[Instrucciones de trabajo]:
**A)** Determine si cada afirmación concuerda con el comentario sobre Amós. Responda sí o no y cite textualmente las palabras decisivas: (i) Amós recibe el calificativo de profeta de la justicia social; (ii) la segunda lectura corresponde a Lc 16,1-13; (iii) la imagen de aplastar se compara con el eco de Gn 3,15.
**B)** Enumere las tres lecturas bíblico-litúrgicas que recoge el comentario sobre Amós, cada una con su número de orden y su cita.
**C)** Prosiga el comentario sobre Amós a partir de su última oración.

[Sección del documento]:
+-------+
TIEMPO ORDINARIO, Domingo XXV

Lecturas Bíblico-Litúrgicas:

1ª lectura: Am 8, 4-7
2ª lectura: 1Tm 2,1-8
3ª lectura: Lc 16,1-13

Amós, el profeta de la justicia social, nos ofrece en esta pequeña sección, un panorama desolador de una vida económica deshumanizada. Se halla tan impresionado por ello que aquello que ya había sido descrito (2, 7: “Aplastan a los desvalidos contra el polvo de la tierra en las encrucijadas del camino; rechazan a los pobres y entran hijo y padre a la misma sierva, profanando mi santo nombre”) vuelve como una obsesión a la denuncia profética de su pluma imperdonable (primera lectura). En el argot agrícola en  que él se mueve esta obsesión le obliga a tomar de nuevo en sus manos la tralla zigzageante para sacudir con todas sus fuerzas a los que aplastan a las gentes indefensas. Es la expresión más fuerte para designar la más violenta brutalidad social (es como el eco del Gn 3,15: “él te aplastará la cabeza”) y la avaricia desmedida frente a los pobres de solemnidad.
+-------+
[Datos recopilados]:
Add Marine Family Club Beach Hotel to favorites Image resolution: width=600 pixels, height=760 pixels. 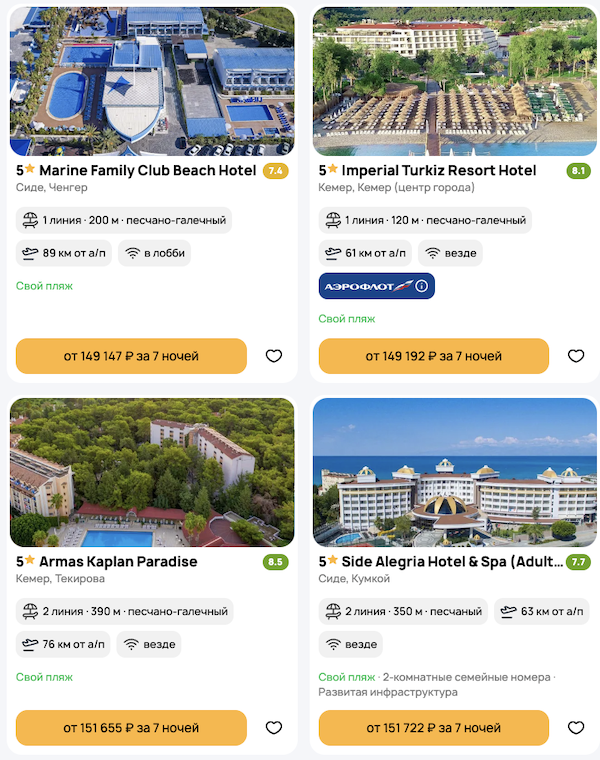tap(274, 356)
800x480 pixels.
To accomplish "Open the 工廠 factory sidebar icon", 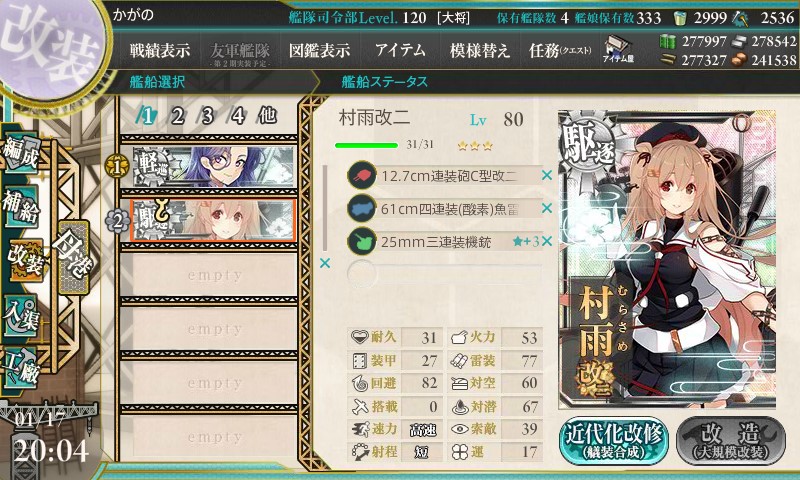I will coord(21,368).
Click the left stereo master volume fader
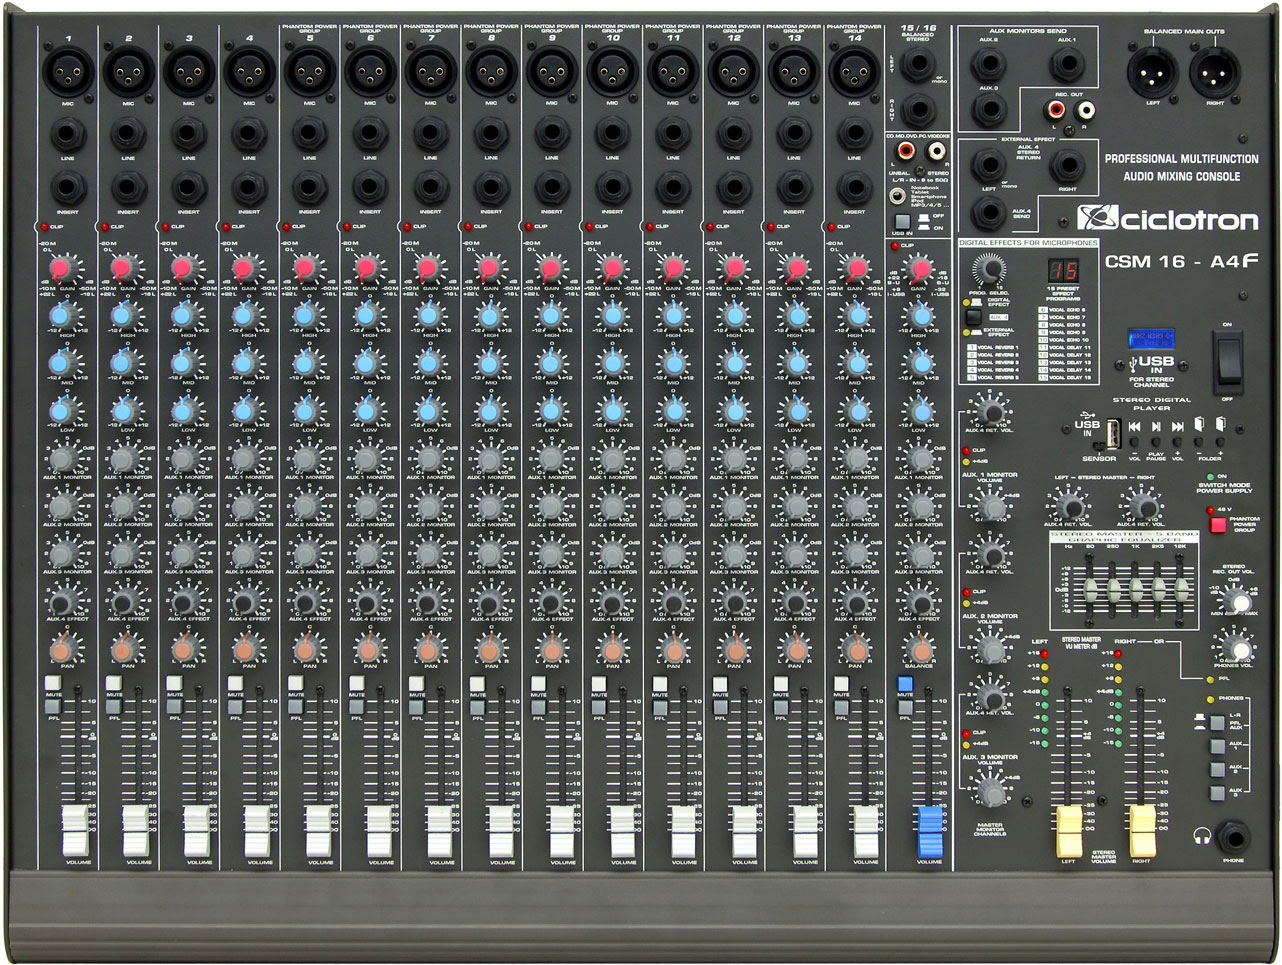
+-------+
[Respuestas escritas]:
**A)**
(i) Sí: «Amós, el profeta de la justicia social».
(ii) No: «2ª lectura: 1Tm 2,1-8».
(iii) Sí: «es como el eco del Gn 3,15: “él te aplastará la cabeza”».

**B)**
1ª lectura: Am 8, 4-7
2ª lectura: 1Tm 2,1-8
3ª lectura: Lc 16,1-13

**C)**
El profeta pone en labios de los opresores sus planes inconfesables y sus intrigas. Están deseando que pasen los días de fiesta, el novilunio y el sábado, porque en ellos no estaba permitido negociar. Se hace así alusión a una religión hipócrita (ya en 4,4ss, nos han presentado “los signos de los tiempos” para concluir “pero no os volvisteis a mí”, no se convirtieron). Durante las fiestas, en lugar de dedicarse al culto divino, estudian nuevas formas de enriquecimiento y consiguiente empobrecimiento de sus presas indefensas: subirán los precios, bajarán el peso y las medidas, disminuirán la calidad, ganarán un dinero “libre” (¿lo llamamos “negro”), no amonedado, privarán a muchos de su libertad obligándoles a aceptar una esclavitud inhumana. Si en nuestros días han cambiado algo las cosas, el cambio va poco más allá del nombre en cada caso.

 

Un ejemplo de este cambio mencionado nos lo ofrece el evangelio de hoy (tercera lectura). Es una de las parábolas que más quebraderos de cabeza ha dado a los intérpretes de la misma. El intento de buscar un verdadero centro de interés nos obliga a tener como puntos de partida los dos aspectos siguientes: Como toda parábola, también ésta es una invitación. Quien la recibe debe sentirse obligado a contestarla, bien sea aceptándola o bien sea rechazándola. En todo caso debe tomar una decisión. El segundo principio es el siguiente: la parábola puede contarnos una historia real o ficticia. Y ahí reside su belleza extraordinaria. En su historia, real o ficticia, el lector de la misma ve reflejada su propia vida.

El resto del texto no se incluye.